EXTRACTED MATERIAL:
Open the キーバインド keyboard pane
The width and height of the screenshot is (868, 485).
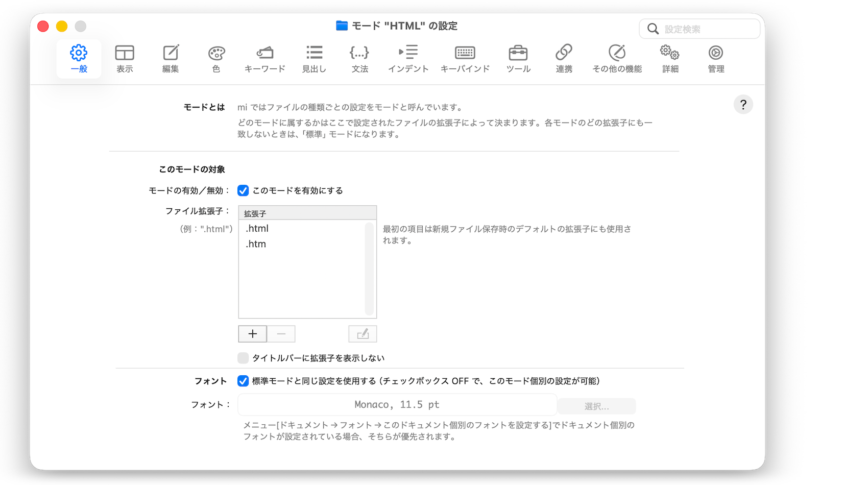click(465, 59)
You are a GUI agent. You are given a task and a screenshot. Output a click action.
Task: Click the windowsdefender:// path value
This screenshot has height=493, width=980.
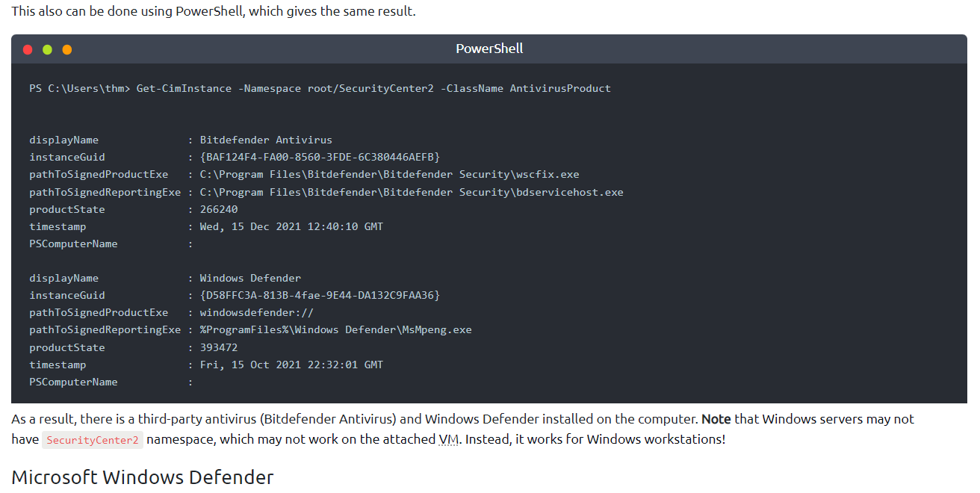click(256, 312)
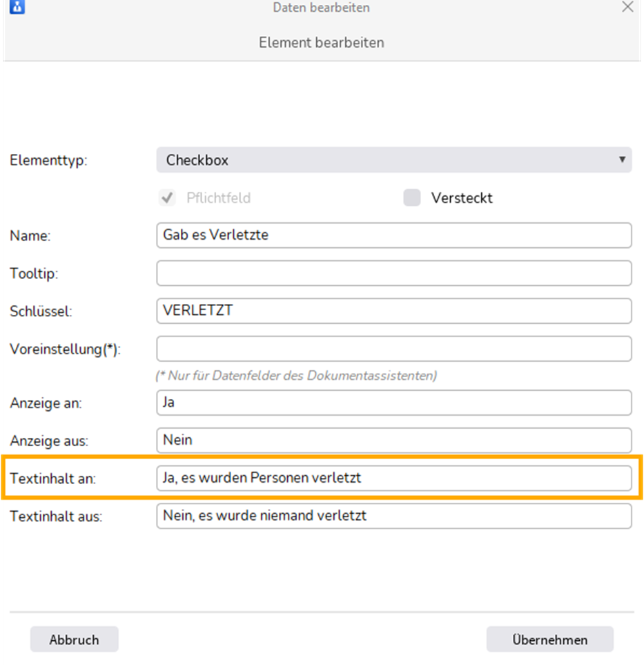This screenshot has height=665, width=644.
Task: Close the Daten bearbeiten dialog
Action: click(627, 7)

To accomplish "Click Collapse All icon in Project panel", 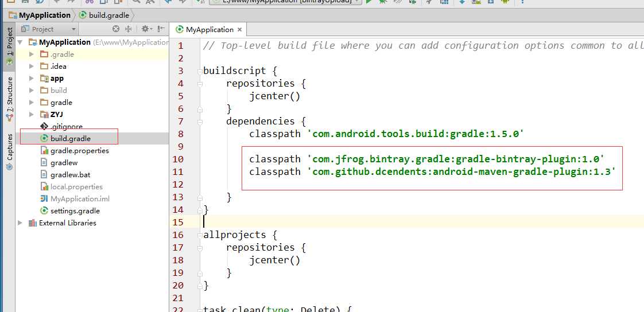I will [128, 29].
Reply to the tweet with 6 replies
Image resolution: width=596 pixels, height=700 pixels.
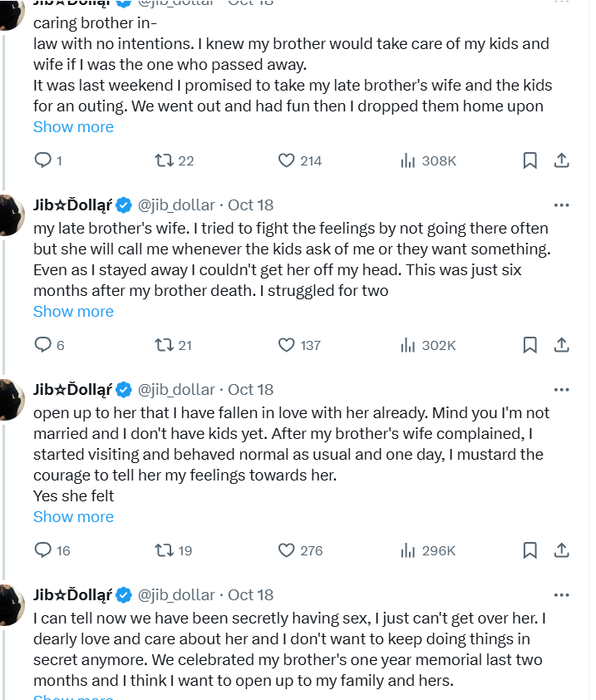coord(42,345)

BRIEF:
Print exactly the lines above that run from the one with "The width and" down to the one with "Task: Click the windowsdefender:// path value", and omit the pictures.

OUTPUT FOR THIS TASK:
The width and height of the screenshot is (868, 485).
click(465, 59)
You are a GUI agent. You are given a task and a screenshot. Output a click action.
Task: Click the windowsdefender:// path value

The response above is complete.